# Work to be completed
Which lines of the material below contain the string "Conditions"? Copy each of those lines in full, and count a match only when the capitalization is the same.

[START]

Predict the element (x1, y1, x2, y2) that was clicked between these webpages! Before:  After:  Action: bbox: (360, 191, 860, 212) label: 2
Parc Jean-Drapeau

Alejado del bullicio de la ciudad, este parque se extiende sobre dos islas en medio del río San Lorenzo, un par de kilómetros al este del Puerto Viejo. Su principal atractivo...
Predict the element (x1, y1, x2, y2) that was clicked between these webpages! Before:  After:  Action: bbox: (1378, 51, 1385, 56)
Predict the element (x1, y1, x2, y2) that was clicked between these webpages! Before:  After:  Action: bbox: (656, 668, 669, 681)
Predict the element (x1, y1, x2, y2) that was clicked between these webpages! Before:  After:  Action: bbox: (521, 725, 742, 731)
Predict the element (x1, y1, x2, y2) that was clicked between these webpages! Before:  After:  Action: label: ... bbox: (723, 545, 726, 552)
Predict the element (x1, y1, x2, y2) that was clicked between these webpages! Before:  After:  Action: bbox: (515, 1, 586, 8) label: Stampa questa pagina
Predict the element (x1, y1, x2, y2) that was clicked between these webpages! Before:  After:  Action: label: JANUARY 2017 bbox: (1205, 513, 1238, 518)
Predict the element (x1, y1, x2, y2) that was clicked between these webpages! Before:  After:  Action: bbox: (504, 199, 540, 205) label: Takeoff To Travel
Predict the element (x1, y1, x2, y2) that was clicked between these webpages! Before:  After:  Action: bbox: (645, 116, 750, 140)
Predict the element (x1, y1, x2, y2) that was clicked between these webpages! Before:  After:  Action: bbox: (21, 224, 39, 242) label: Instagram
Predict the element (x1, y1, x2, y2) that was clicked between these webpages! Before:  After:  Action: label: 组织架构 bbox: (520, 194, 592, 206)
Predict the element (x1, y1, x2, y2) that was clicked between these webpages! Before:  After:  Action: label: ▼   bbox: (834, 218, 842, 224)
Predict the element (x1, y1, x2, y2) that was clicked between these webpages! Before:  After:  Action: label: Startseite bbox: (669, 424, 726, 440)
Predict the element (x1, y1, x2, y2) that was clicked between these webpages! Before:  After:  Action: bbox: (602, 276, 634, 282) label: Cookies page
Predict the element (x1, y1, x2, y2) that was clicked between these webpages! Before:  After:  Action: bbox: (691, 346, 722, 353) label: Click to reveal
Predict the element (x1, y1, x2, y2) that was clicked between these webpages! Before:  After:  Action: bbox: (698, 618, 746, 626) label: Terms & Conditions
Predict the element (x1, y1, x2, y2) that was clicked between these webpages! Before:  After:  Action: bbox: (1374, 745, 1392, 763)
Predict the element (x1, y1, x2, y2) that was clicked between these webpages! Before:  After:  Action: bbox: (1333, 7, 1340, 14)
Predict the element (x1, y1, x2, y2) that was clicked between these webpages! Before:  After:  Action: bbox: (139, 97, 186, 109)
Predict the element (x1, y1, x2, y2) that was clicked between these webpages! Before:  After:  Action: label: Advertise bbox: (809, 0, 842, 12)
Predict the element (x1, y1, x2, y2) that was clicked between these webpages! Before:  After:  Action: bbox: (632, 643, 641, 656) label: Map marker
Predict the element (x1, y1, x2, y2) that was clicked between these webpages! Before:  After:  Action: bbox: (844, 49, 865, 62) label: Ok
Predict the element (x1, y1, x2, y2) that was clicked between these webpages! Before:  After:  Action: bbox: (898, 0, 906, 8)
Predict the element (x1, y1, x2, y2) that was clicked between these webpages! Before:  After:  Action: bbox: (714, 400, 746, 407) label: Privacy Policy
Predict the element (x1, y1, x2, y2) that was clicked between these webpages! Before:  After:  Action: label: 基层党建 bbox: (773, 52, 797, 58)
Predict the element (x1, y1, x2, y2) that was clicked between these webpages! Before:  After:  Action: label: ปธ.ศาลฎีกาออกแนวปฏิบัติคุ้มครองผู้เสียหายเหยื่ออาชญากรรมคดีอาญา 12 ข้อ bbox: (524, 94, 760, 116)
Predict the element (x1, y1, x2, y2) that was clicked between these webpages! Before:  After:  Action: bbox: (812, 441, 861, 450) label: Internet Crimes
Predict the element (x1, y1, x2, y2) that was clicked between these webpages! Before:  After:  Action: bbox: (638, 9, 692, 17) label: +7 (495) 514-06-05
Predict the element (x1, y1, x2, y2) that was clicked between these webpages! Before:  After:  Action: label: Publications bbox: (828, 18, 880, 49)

[END]

# Output for this exercise
Predict the element (x1, y1, x2, y2) that was clicked between these webpages! Before:  After:  Action: bbox: (698, 618, 746, 626) label: Terms & Conditions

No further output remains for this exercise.